▸ **What the exercise asks**: Restate word for word the entries below, starting with the line with "Click the red" and continuing through the line with "You are a GUI". Include both of those lines and no others.

▸ **Information**:
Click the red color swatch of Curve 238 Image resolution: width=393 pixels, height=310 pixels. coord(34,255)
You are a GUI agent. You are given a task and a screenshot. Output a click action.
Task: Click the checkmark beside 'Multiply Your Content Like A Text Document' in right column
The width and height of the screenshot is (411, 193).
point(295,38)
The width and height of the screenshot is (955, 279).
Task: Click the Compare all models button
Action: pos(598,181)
==
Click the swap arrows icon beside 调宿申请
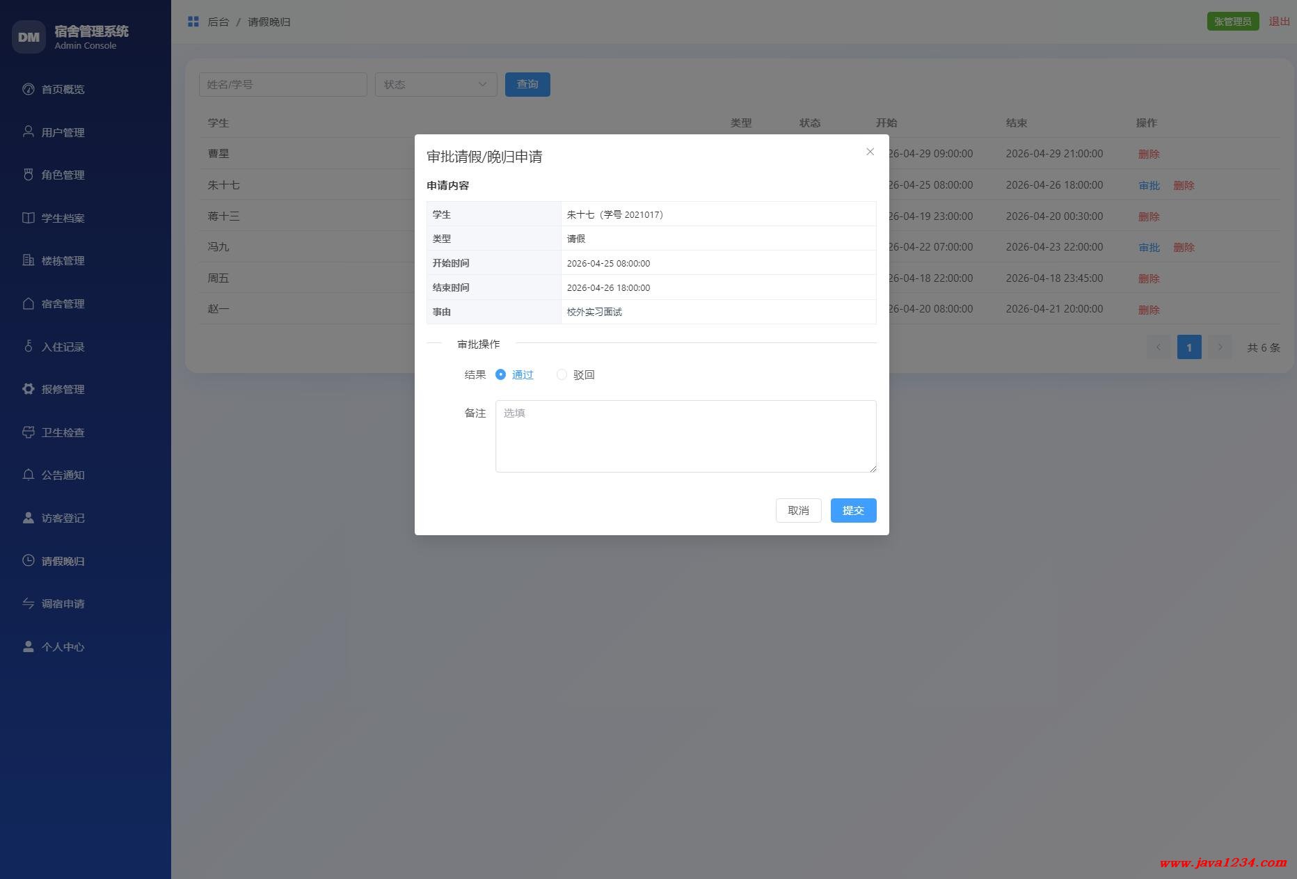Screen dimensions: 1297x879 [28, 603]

▸ **Task response**:
Click the red color swatch of Curve 238 Image resolution: width=393 pixels, height=310 pixels. coord(34,255)
You are a GUI agent. You are given a task and a screenshot. Output a click action.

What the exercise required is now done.